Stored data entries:
▼▼▼

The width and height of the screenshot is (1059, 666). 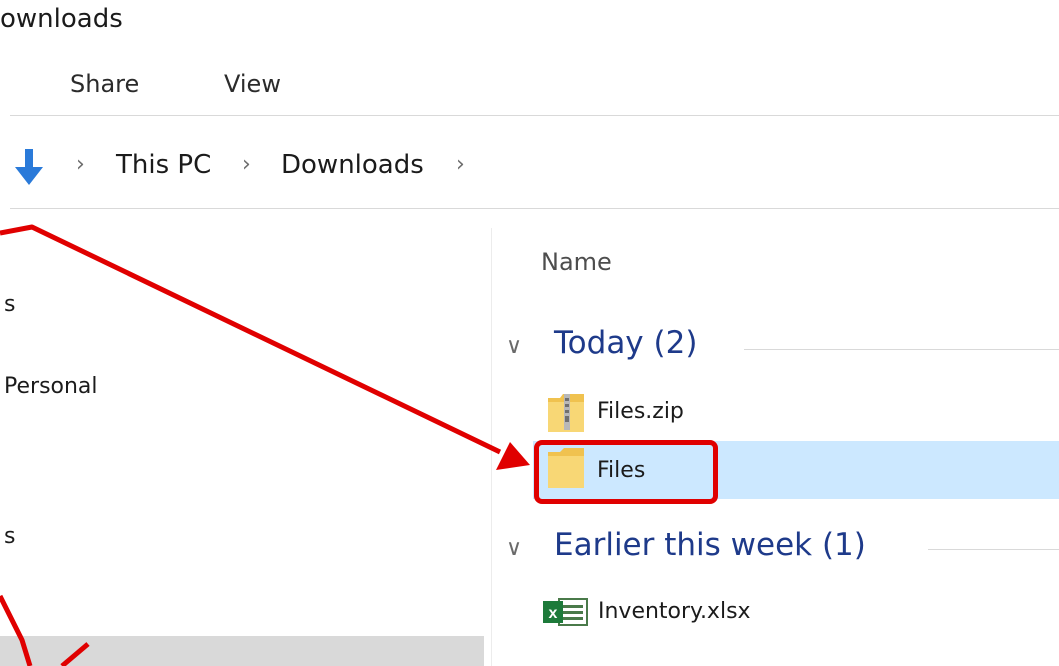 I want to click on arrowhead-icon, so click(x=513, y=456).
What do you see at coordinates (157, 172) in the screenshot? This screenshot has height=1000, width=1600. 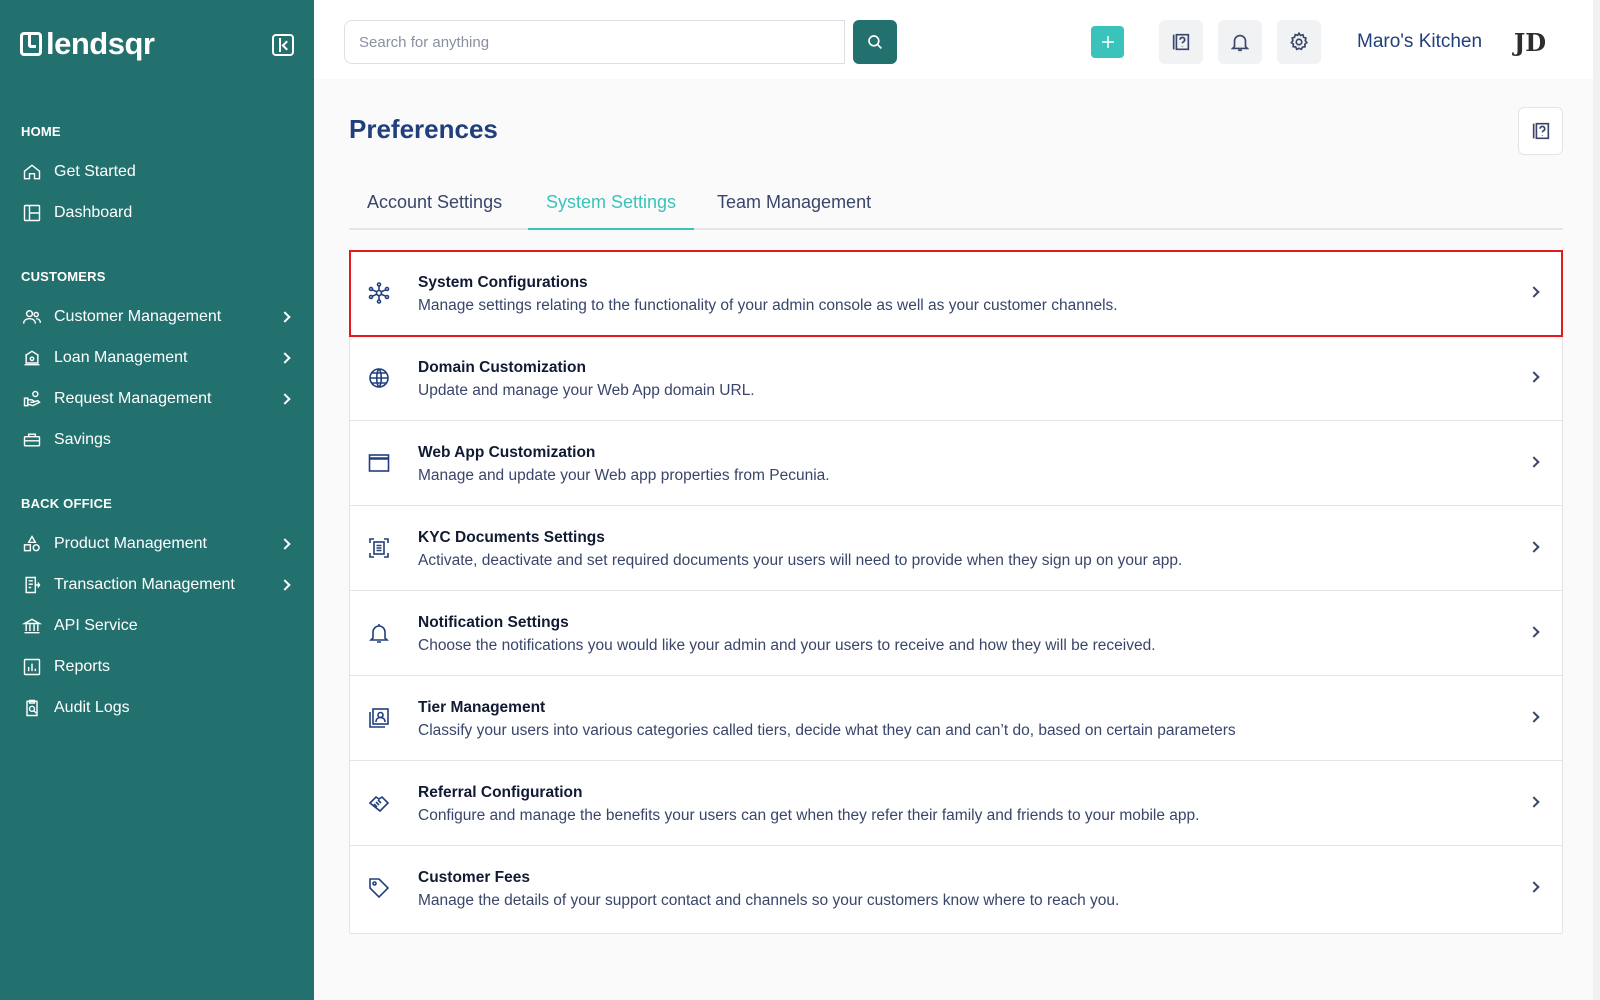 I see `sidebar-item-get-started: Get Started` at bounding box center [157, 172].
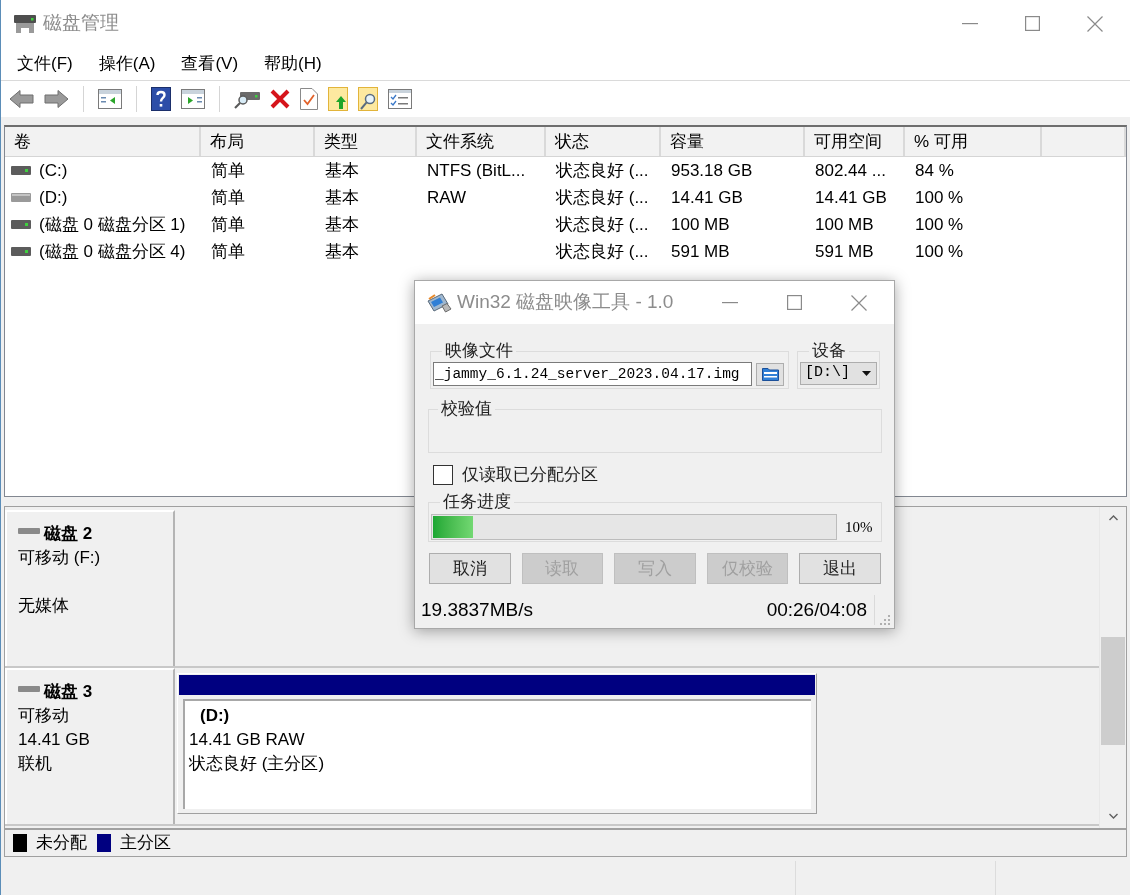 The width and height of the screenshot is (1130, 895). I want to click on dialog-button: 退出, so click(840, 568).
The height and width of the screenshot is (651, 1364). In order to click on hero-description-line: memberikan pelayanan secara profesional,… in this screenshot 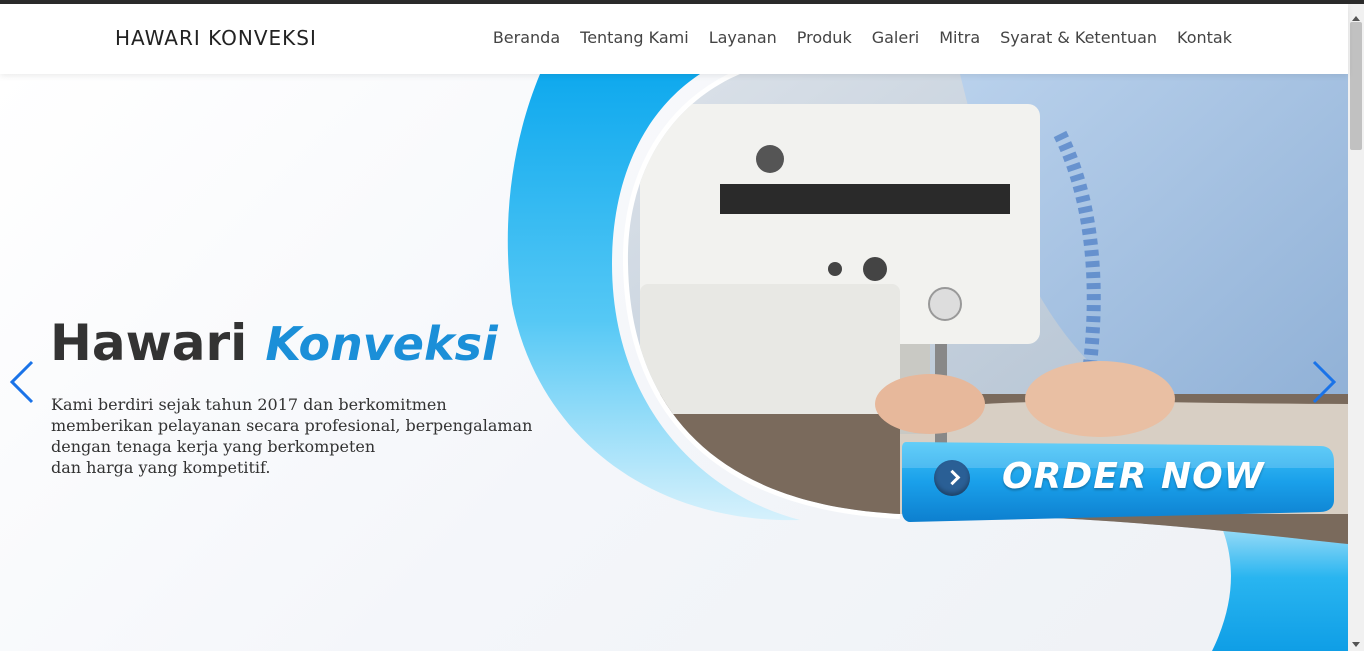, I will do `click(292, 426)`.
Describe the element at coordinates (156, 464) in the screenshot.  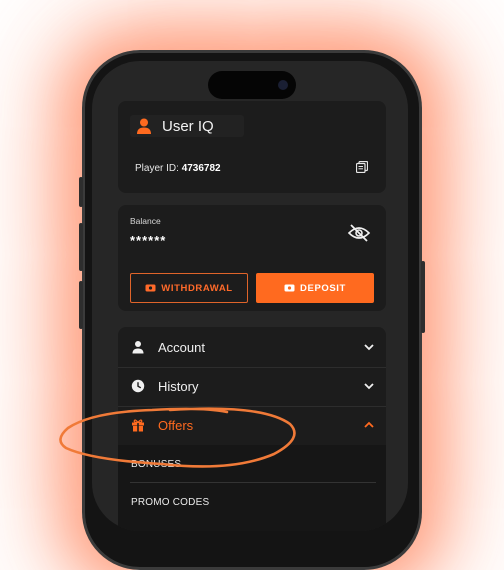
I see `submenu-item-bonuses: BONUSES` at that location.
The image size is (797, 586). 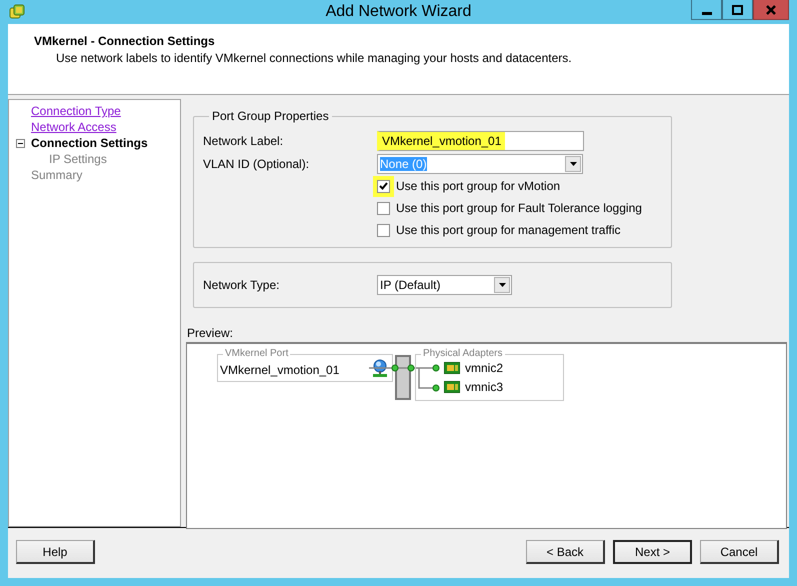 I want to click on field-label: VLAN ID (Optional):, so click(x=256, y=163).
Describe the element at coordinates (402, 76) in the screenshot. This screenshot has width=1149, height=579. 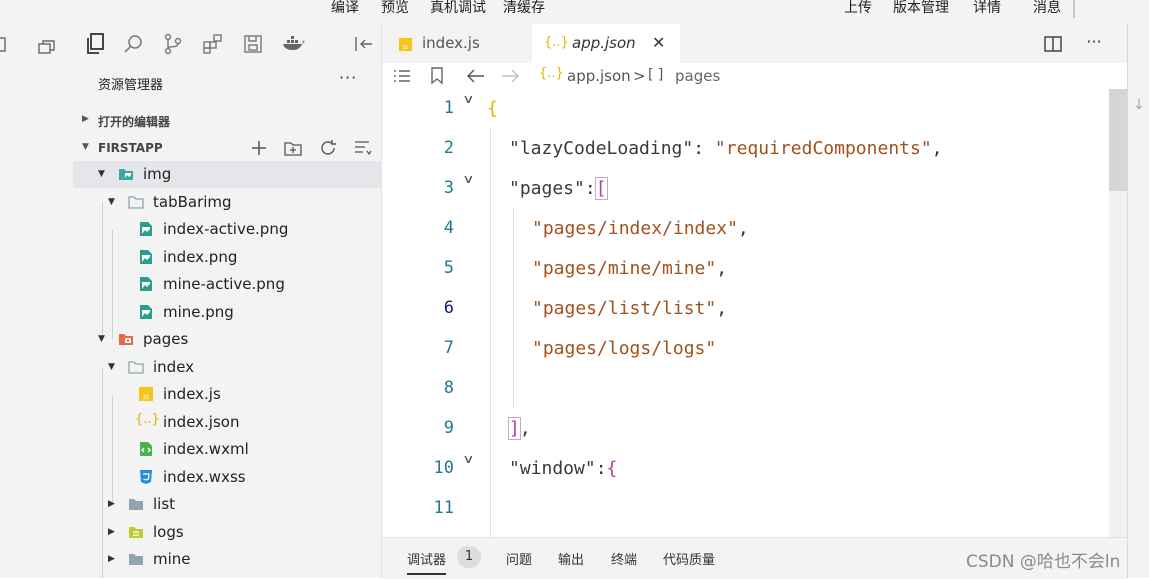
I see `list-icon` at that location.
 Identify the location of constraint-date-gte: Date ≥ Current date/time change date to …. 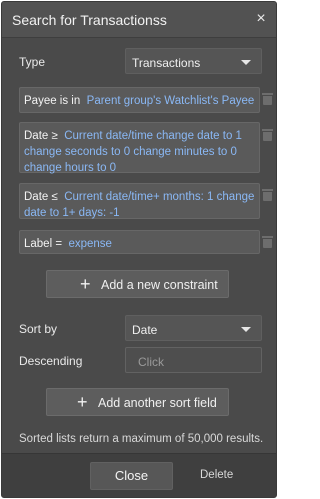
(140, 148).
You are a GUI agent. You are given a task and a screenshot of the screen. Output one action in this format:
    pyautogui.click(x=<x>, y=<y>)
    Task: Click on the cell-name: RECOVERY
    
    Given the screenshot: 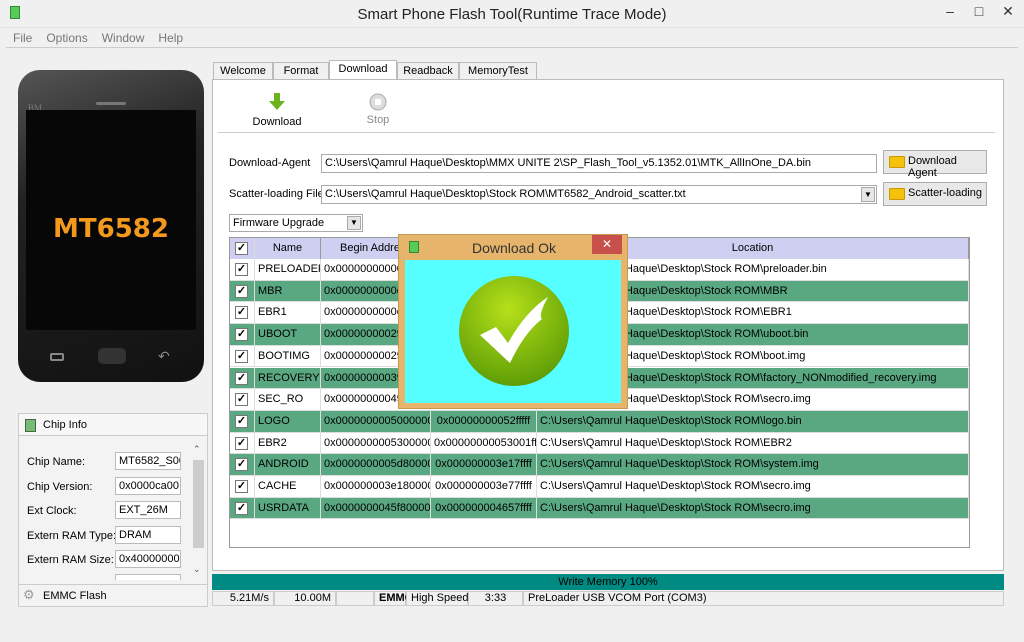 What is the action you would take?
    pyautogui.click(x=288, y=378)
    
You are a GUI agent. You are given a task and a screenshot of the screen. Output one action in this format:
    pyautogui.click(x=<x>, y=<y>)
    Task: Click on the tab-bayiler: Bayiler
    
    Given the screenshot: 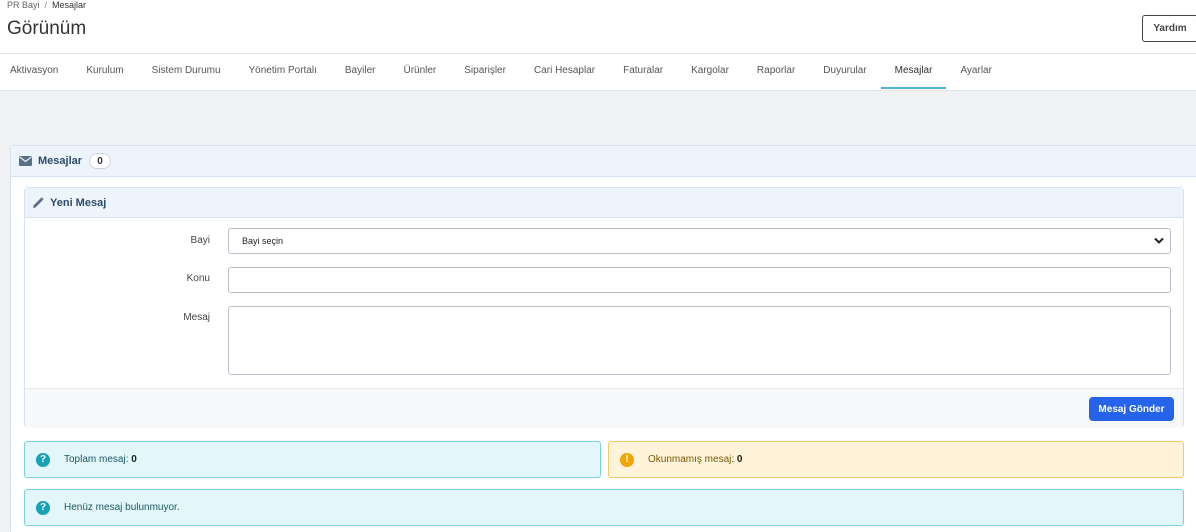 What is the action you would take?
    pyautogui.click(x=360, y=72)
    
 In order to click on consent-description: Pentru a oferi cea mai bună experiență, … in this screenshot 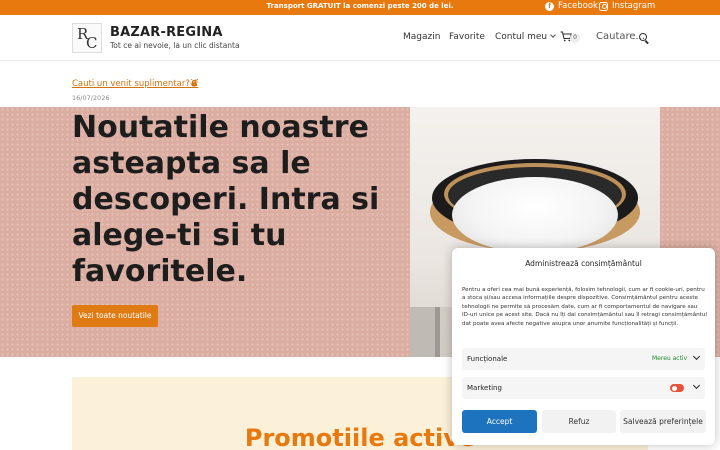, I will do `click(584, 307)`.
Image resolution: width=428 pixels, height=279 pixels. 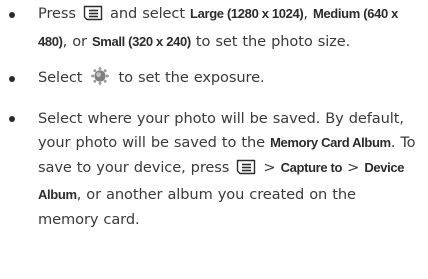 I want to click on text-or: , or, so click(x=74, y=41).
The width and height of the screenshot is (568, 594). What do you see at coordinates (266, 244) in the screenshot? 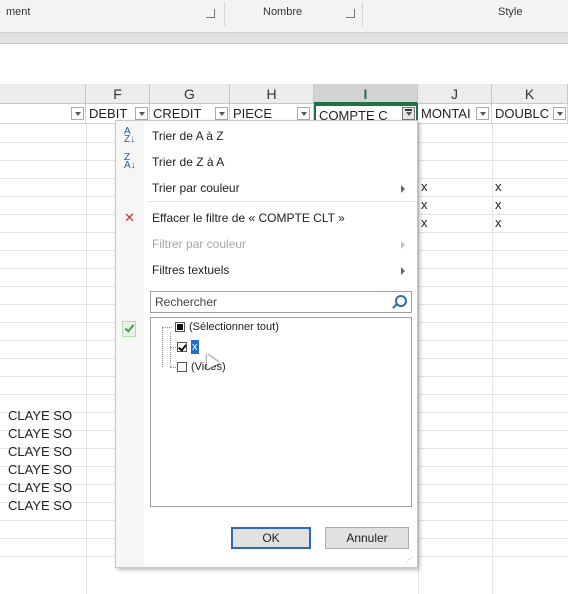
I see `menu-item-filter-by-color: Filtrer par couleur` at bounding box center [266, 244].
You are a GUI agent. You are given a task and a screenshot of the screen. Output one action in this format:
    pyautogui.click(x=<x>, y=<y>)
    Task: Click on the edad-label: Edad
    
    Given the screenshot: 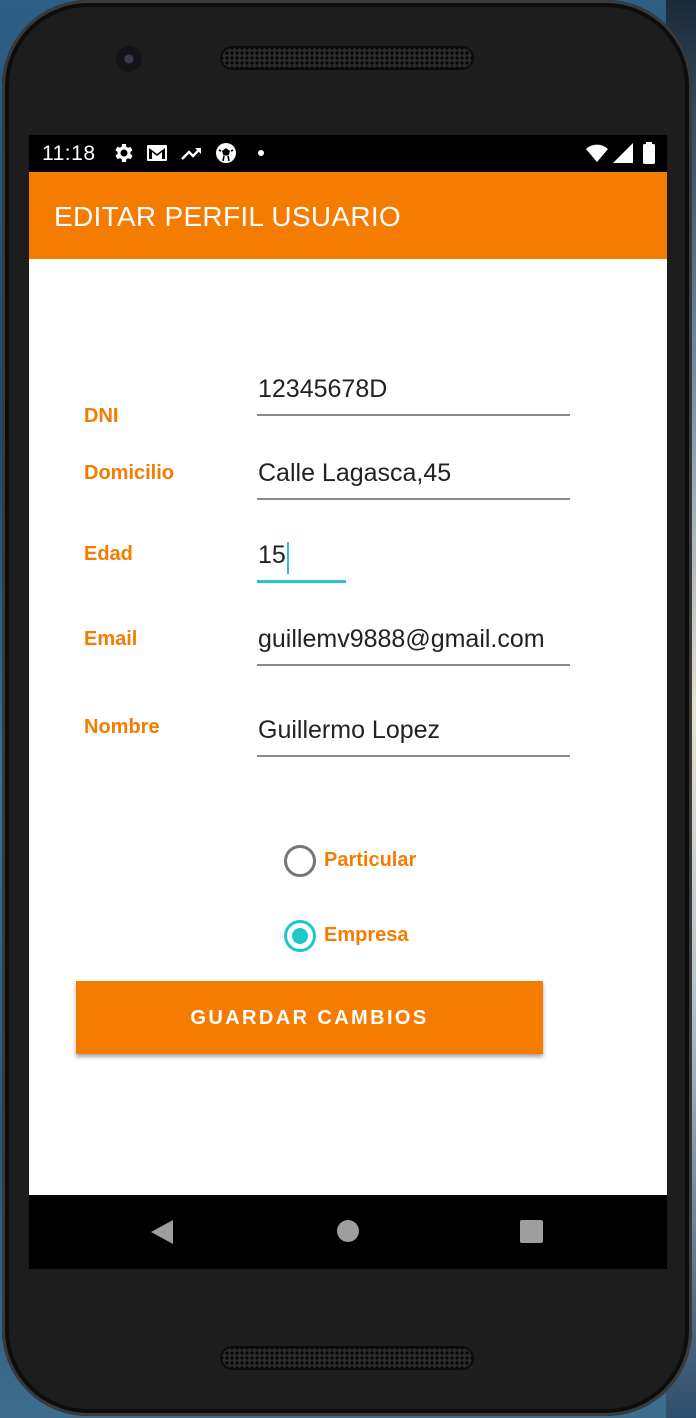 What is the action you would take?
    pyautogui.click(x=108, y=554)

▲▲▲

• **Task**
Output the lines between the one holding "The width and height of the screenshot is (568, 594)." and the one holding "center [266, 244].", inclusive, as a two-column CSV with the headers request and answer. Use one row per request, put each field in quotation marks with line breaks turned into spaces, and leave out the pictures.

• **Answer area**
request,answer
"The width and height of the screenshot is (568, 594). What do you see at coordinates (266, 244) in the screenshot?","I see `menu-item-filter-by-color: Filtrer par couleur` at bounding box center [266, 244]."